Наши либеральные экономисты и их студенты считают, что у нас в России для удобного проведения реформ слишком много населения, хорошо бы поменьше.
И так далее.
Низости, мерзости и глупости бывали всегда, не только в наше время, и часто бывали, но только в наше время, которое Панарин называет эпохой “предельной порчи человека”, они окончательно перестали называться своими именами и открыто перешли из положения отвергнутого, табуированного “бывания” в статус легитимного бытия; только в наше время удобство не замечать границы между добром и злом возведено в “политкорректный” принцип, что достойно кисти Иеронима Босха с его апокалиптическим воображением.

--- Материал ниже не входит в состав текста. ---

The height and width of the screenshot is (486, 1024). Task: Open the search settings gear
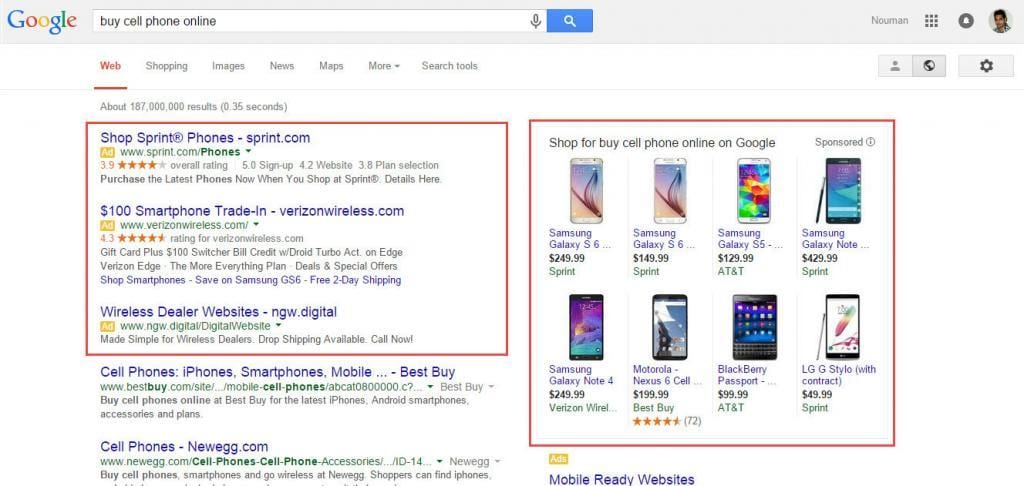[x=986, y=66]
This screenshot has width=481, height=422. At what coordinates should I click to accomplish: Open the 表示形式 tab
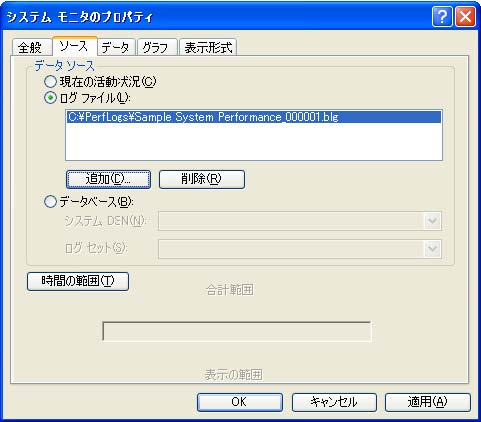tap(208, 47)
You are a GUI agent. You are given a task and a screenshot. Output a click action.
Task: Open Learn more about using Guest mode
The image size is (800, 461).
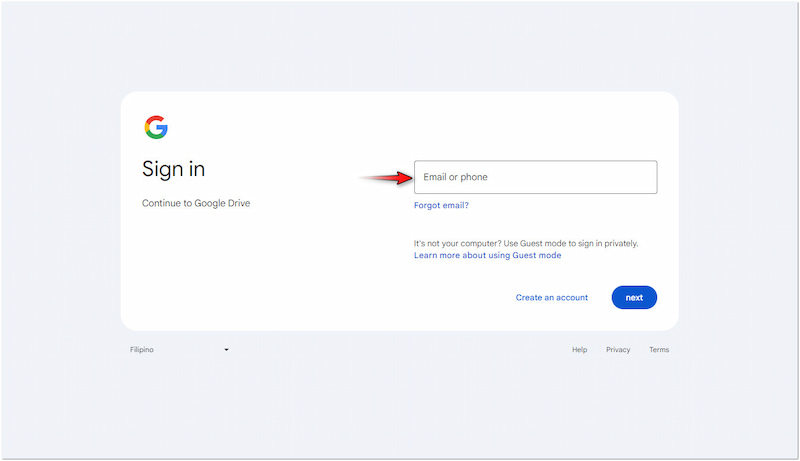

Если пристально исследовать человеческие, духовные истоки того и в самом деле апокалиптического, что стряслось в Соединенных Штатах 11 сентября, мы обязательно придем к ряду идей и выводов книги “Реванш Истории”. Но она вышла за два с лишним года до 11 сентября, и напечатанный “Литературной газетой” отклик А. С. Панарина на это событие — может быть, самый серьезный из всех — оказался постскриптумом к книге, словно бы продиктованным самою ее героиней, Историей. Трактуя о прошлой и нынешней истории, в контексте такой, казалось бы, воздушной материи, как человеческие ценности, книга по существу предсказала инфернальные возможности истории предстоящей.
Есть символический смысл в том, что многозначительная “американская трагедия” произошла в то время, когда Россия, в обстановке, как пишет Панарин, “геополитической бесцеремонности Запада” и возрастающего в ответ “фанатизма Востока”, перестала играть свою роль воздушного пространства между двумя половинами ядерного заряда, которое предохраняет их от соприкосновения, вызывающего взрыв; когда она выпала из мирового процесса в качестве великой державы, великой, всемирно авторитетной культуры и, наконец, — области великой мировой боли.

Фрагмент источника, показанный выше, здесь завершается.